(Stored items)
=== Begin Enclosure ===

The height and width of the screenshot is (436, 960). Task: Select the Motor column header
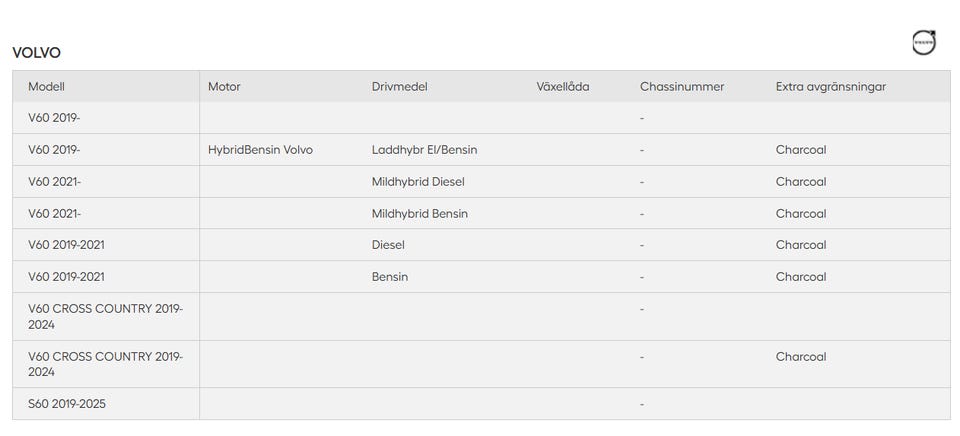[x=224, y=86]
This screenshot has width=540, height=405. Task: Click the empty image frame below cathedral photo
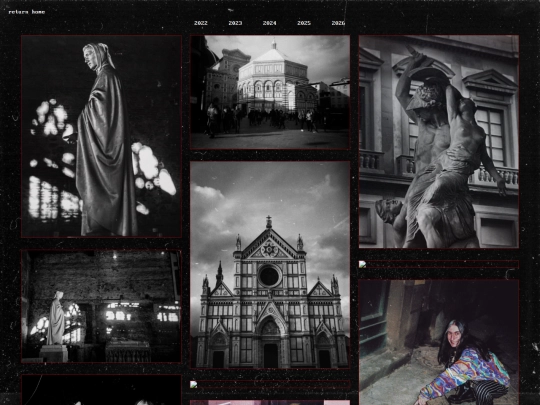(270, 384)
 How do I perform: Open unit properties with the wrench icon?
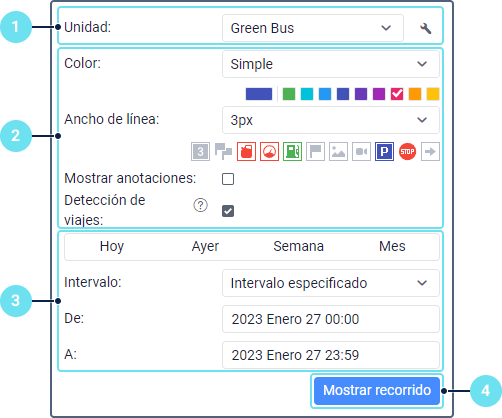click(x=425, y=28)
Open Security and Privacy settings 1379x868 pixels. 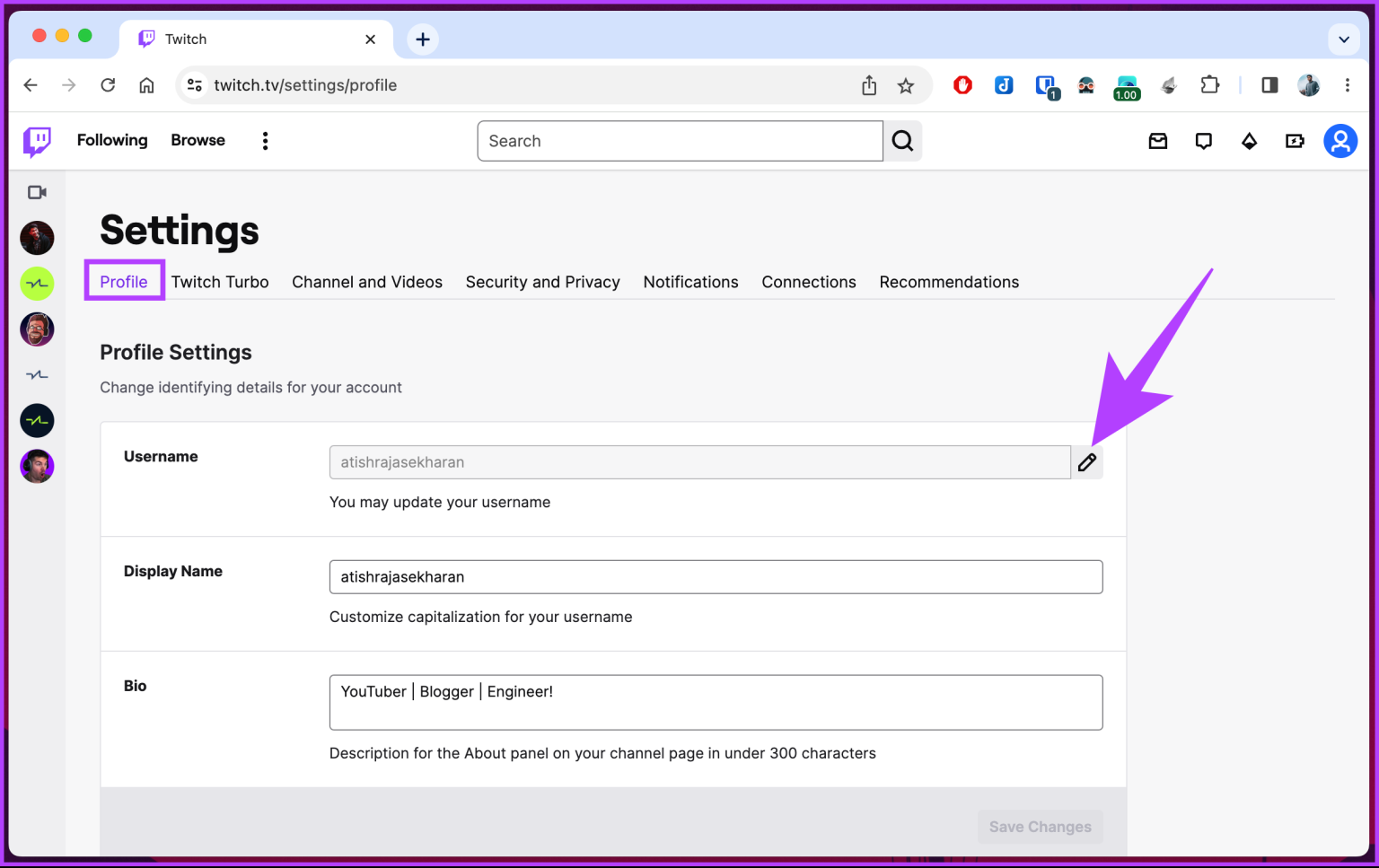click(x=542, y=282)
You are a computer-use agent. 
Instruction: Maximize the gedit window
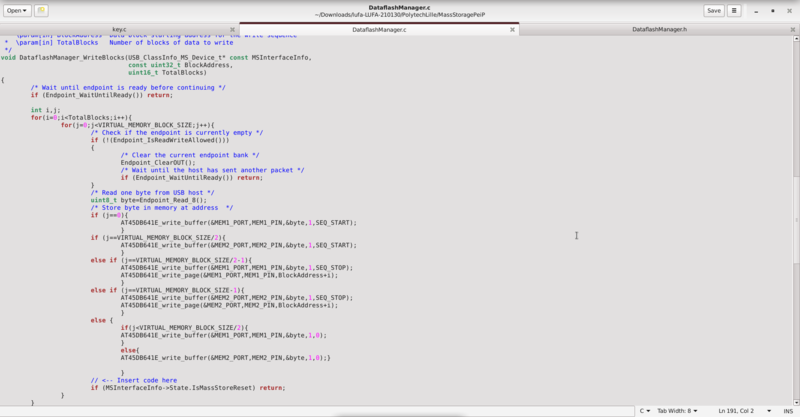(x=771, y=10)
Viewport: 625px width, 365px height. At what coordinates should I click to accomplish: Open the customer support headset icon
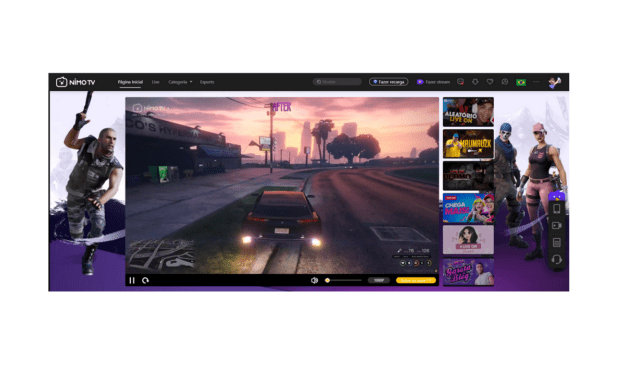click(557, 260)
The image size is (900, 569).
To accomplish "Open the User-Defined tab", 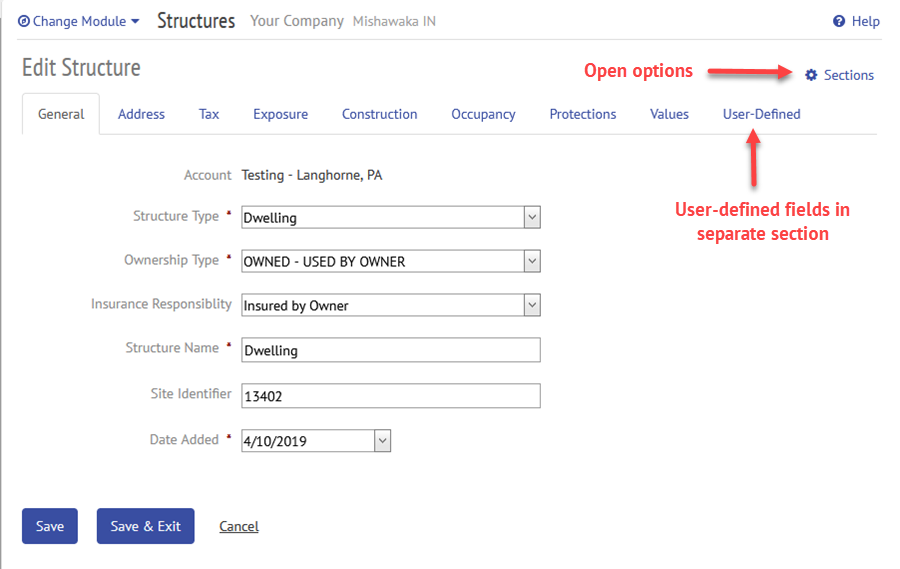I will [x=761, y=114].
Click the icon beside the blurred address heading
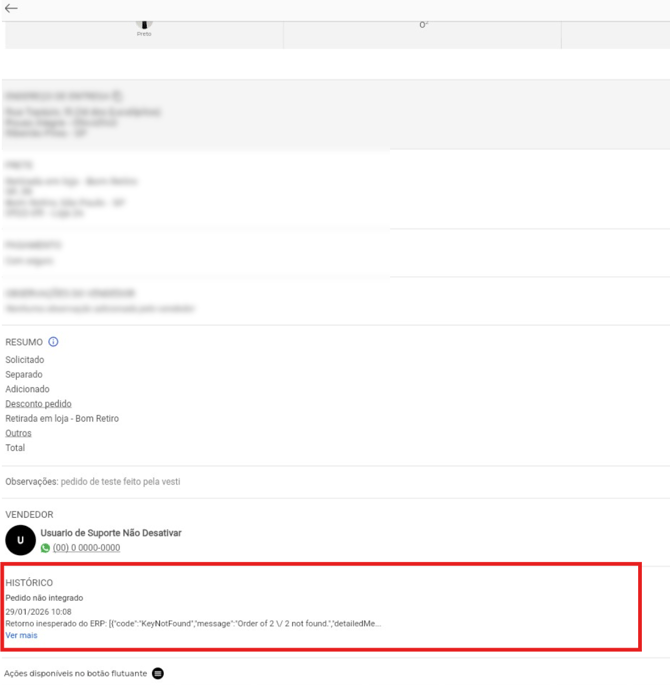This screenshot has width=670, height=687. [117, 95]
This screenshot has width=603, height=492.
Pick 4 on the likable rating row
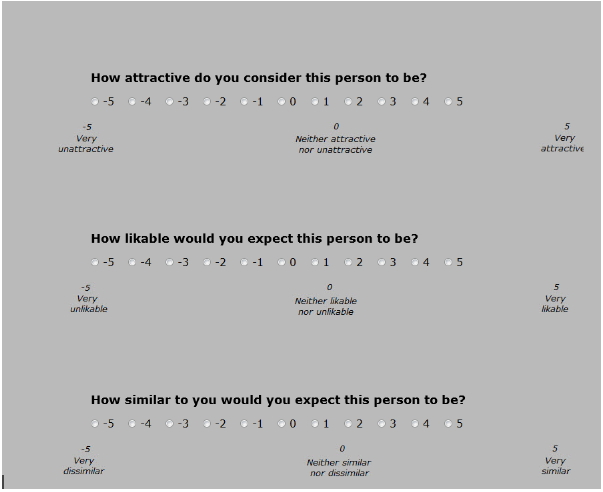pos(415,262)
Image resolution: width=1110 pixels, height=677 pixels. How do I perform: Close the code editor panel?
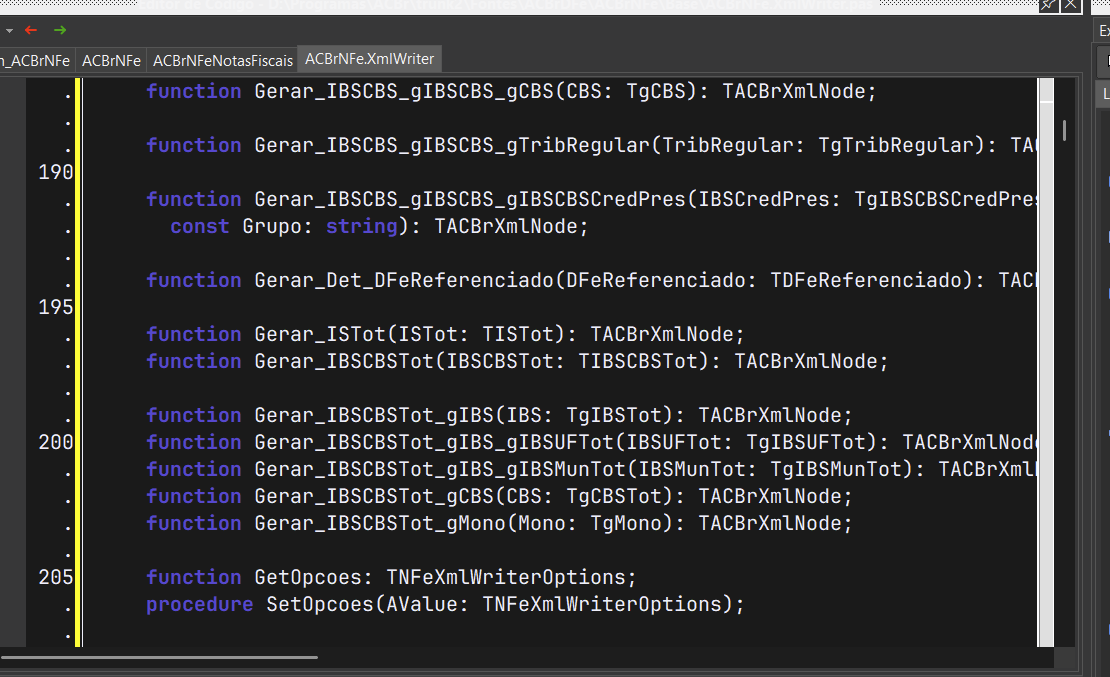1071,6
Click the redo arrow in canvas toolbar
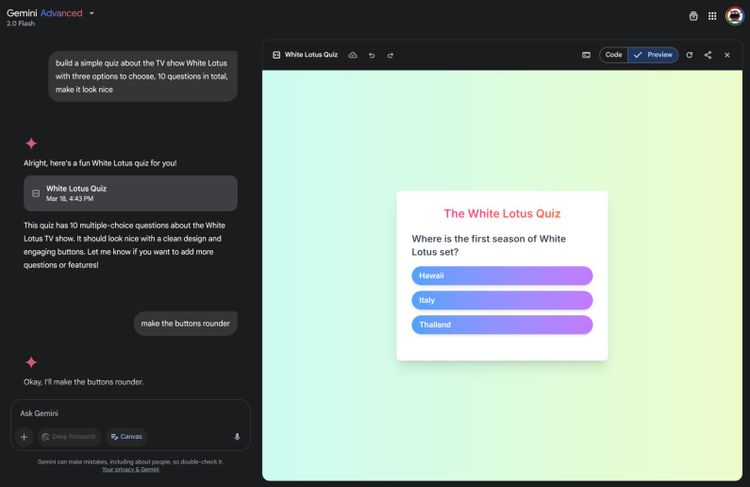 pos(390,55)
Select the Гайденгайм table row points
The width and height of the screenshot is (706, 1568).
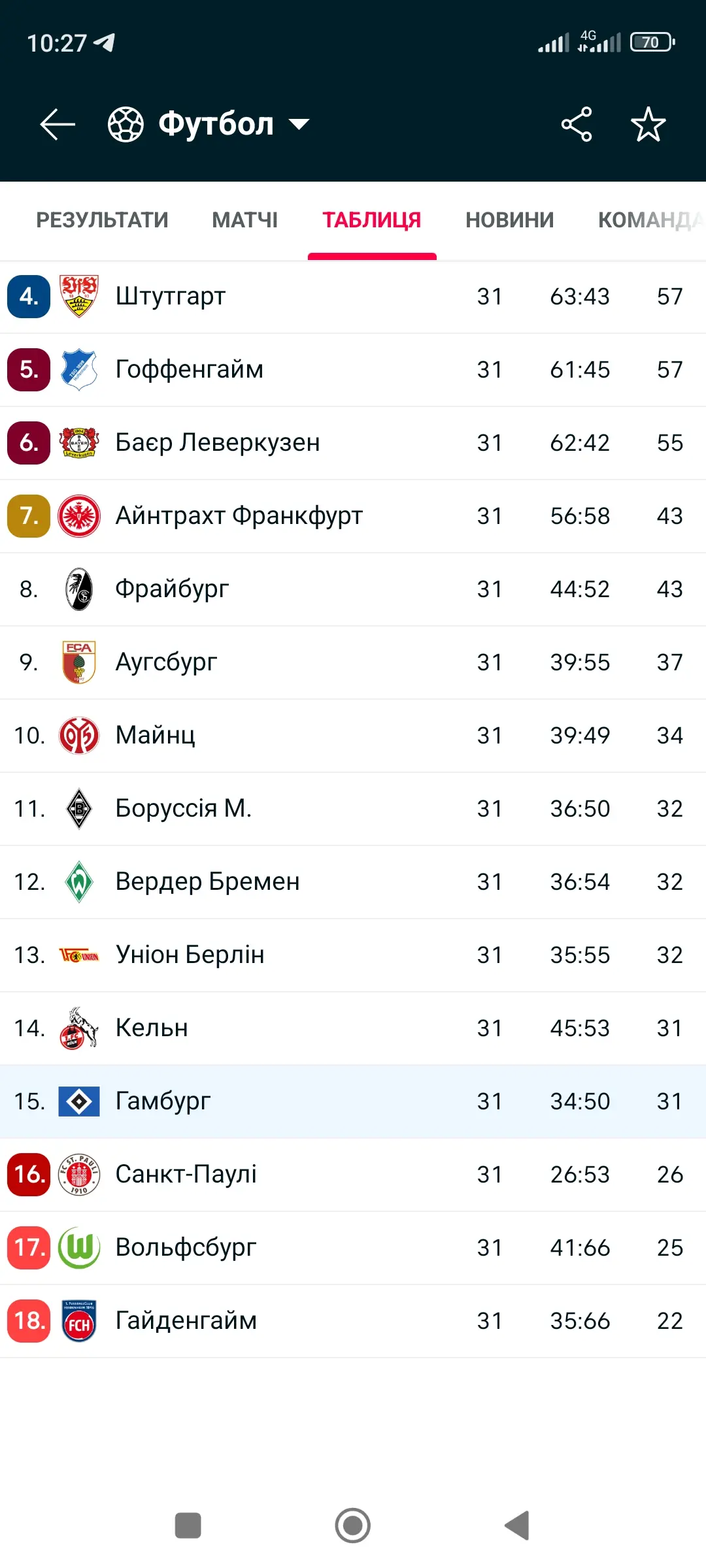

=== End Enclosure ===

#### [Task prompt]
Looking above, find the stretch of lines that opens with the one holding "Click the icon" and closes with the one holding "Select the Гайденгайм table row points". Copy it exactly, pictures excluded.

#### [Solution]
Click the icon beside the blurred address heading
This screenshot has width=670, height=687. [117, 95]
This screenshot has width=603, height=492.
Pick 4 on the likable rating row
pos(415,262)
Image resolution: width=1110 pixels, height=677 pixels. How do I perform: Close the code editor panel?
1071,6
Click the redo arrow in canvas toolbar
 pos(390,55)
Select the Гайденгайм table row points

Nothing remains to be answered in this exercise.